◆ **Input records**:
= Beginning of Section =
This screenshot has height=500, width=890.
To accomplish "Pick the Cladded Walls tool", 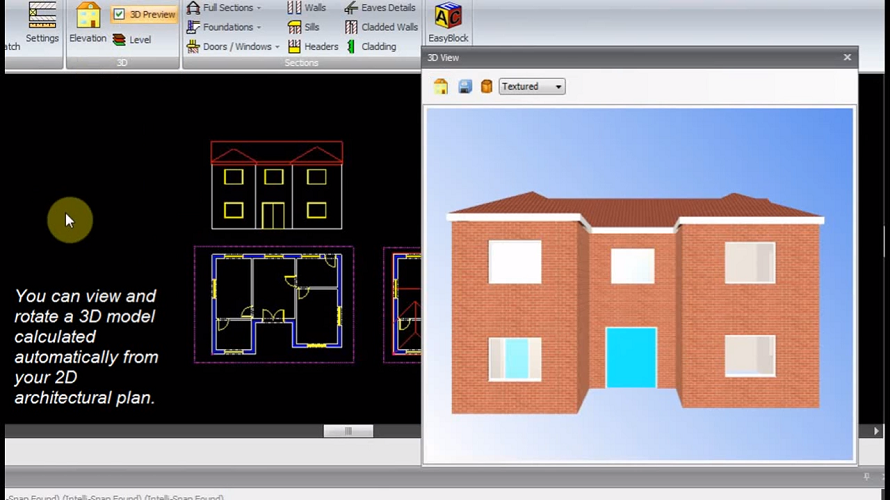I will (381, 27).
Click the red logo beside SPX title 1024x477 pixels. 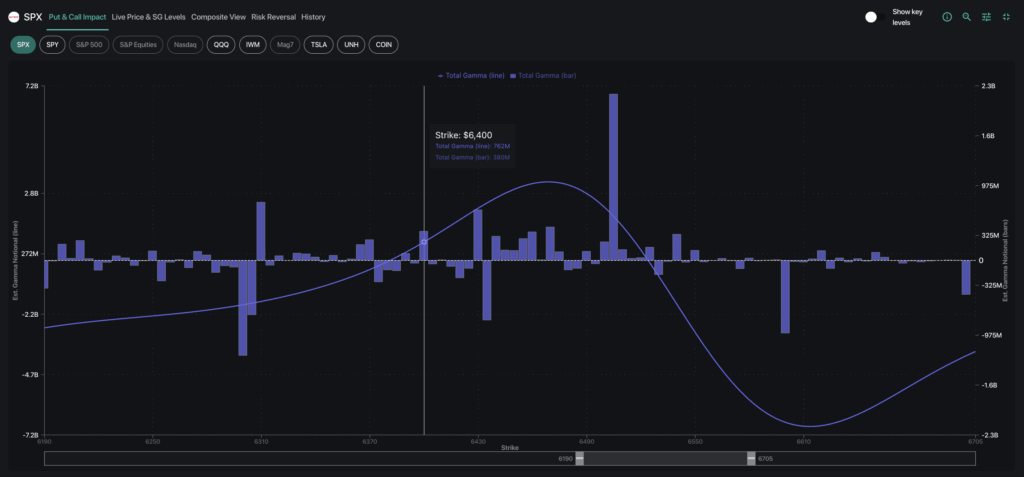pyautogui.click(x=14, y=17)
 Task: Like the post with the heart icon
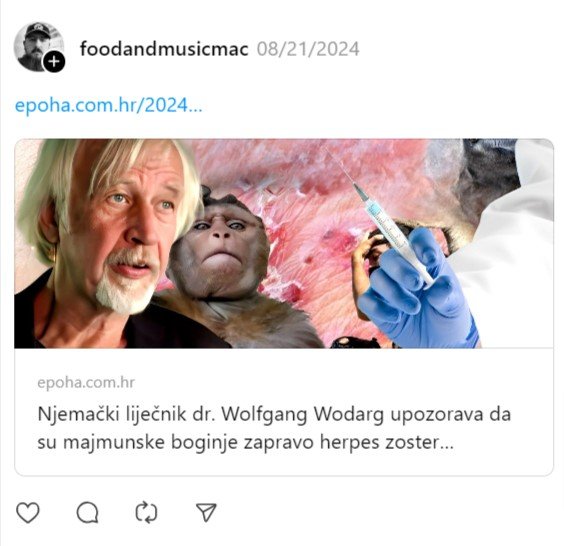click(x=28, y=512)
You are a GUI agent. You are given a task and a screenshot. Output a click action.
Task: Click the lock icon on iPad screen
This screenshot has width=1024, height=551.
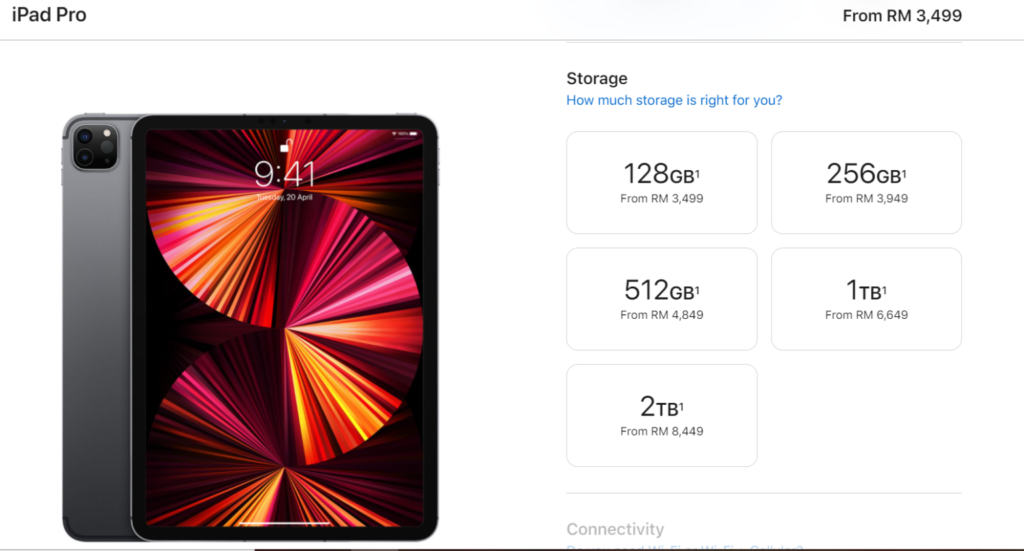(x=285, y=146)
= End of Section =
= Beginning of Section =
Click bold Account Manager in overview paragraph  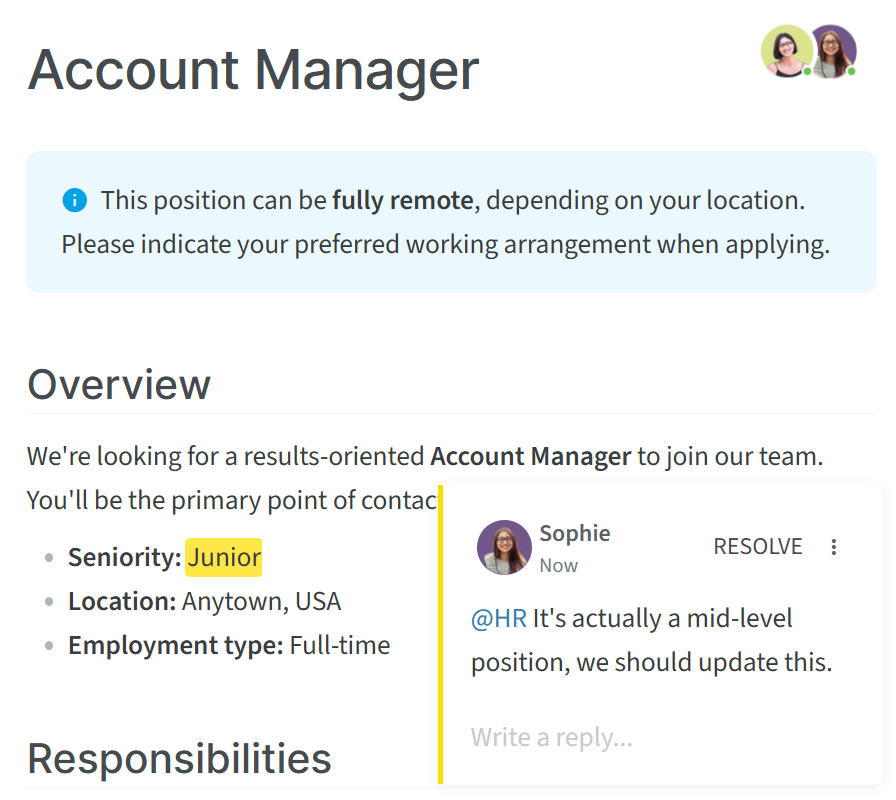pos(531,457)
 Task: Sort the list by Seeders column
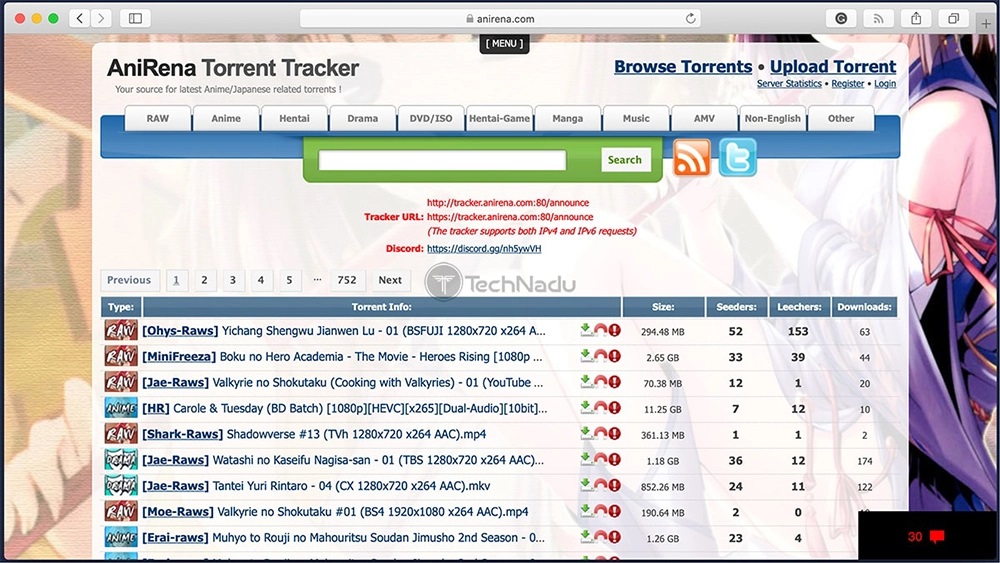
= End of Section =
= Beginning of Section =
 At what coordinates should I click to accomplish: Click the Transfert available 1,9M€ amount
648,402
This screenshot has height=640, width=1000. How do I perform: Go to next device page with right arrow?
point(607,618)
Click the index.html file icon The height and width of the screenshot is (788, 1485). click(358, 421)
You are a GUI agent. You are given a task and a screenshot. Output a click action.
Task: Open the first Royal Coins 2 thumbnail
= End of Section =
◆ **What you will do**:
Exact duplication is required for the lines above, from the line that contains "This screenshot has height=640, width=1000." to the line that contains "Task: Open the first Royal Coins 2 thumbnail", inclusive; omit all others.

◆ **Reply to the exercise**:
This screenshot has height=640, width=1000. How do I perform: Go to next device page with right arrow?
point(607,618)
Click the index.html file icon The height and width of the screenshot is (788, 1485). click(358, 421)
You are a GUI agent. You are given a task and a screenshot. Output a click action.
Task: Open the first Royal Coins 2 thumbnail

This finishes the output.